Агент снова начал отстукивать шифрованное сообщение в Адмиралтейство, но на сей раз ответ не задержался и был в целом положительным.
– Аллен, ваши условия принимаются, но вы проведете это время в Адмиралтействе под охраной нашего подразделения.
– Мне все равно, где провести это время, – кивнул Тони и добавил: – Учтите: капитан «Графа Цеппелина» – доверенный человек миссис Симпсон, он может вам помешать.
Доктор смотрел на Тони пристально и молчал. И особенно выразительно он молчал, застегивая браслет на запястье Тони – а потом и на скобе своей механистической руки.

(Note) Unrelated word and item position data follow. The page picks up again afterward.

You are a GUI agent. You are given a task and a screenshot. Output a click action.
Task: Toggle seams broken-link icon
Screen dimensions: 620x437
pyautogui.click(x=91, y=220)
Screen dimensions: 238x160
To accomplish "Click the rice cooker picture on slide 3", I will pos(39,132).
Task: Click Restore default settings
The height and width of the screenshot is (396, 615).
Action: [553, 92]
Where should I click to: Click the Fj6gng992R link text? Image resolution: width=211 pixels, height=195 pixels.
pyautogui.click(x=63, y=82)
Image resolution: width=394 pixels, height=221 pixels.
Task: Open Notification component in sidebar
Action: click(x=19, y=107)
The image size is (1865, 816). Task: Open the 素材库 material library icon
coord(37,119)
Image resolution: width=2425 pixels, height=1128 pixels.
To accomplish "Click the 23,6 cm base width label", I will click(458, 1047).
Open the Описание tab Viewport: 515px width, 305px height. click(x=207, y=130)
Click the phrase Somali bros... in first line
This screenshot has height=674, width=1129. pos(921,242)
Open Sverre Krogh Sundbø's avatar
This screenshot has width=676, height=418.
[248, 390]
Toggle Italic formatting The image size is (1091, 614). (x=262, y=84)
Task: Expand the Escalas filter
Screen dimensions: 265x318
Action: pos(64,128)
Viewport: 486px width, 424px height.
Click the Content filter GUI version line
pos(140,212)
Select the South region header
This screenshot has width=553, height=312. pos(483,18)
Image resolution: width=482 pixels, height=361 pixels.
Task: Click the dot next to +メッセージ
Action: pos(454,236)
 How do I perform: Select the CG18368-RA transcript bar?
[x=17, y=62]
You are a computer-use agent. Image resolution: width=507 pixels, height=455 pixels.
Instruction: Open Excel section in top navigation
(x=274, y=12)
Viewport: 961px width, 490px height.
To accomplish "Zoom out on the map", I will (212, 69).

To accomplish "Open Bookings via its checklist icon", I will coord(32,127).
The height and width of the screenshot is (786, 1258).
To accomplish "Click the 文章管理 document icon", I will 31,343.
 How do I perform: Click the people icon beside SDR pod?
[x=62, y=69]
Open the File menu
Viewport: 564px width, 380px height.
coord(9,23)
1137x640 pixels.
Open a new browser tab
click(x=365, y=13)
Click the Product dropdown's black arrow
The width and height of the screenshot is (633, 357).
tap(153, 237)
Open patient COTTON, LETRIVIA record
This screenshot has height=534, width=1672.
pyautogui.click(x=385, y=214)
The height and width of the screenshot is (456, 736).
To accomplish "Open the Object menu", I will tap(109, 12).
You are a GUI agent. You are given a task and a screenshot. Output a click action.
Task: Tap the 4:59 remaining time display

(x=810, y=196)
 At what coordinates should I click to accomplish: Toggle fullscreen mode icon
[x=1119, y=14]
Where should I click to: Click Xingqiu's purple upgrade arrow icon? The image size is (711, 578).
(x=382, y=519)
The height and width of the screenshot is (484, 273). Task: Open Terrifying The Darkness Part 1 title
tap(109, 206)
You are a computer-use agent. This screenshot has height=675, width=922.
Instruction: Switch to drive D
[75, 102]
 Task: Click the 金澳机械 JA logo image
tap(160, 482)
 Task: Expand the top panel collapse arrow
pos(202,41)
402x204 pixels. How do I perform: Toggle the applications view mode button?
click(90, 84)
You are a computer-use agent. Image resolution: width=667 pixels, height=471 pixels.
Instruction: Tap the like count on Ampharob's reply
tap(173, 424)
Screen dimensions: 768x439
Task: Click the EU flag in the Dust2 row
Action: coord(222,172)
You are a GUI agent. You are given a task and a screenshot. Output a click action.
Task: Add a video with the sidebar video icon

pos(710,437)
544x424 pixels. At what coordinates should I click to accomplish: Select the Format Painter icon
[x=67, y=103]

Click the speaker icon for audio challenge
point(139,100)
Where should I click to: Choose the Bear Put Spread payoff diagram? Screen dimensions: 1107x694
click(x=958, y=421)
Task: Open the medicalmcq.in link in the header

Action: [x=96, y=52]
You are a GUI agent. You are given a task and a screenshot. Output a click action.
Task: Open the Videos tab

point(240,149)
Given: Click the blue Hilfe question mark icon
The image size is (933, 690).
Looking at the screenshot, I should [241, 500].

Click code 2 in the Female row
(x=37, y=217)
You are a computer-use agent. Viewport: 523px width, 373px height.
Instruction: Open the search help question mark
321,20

Но взгляд его вовсе не был осуждающим.
– Постарайтесь не напугать миссис Кинг своим появлением, – усмехнулся Тони на прощание. – Упоминание варианта «Омега» ей все разъяснит. Да, и не вздумайте обидеть малыша! Он славный…
– Уотсон, а вы не вздумайте упустить Аллена! Кто его знает – может, он просто спасает свою шкуру.
Отставной лейтенант по имени Бэзил даже не глянул в сторону ветеранов, но лицо его вдруг показалось злобным, насмешливым, умным, пожалуй даже высокомерным, и не человеческим, а скорее звериным. А еще вернее – принадлежащим существу с другой планеты.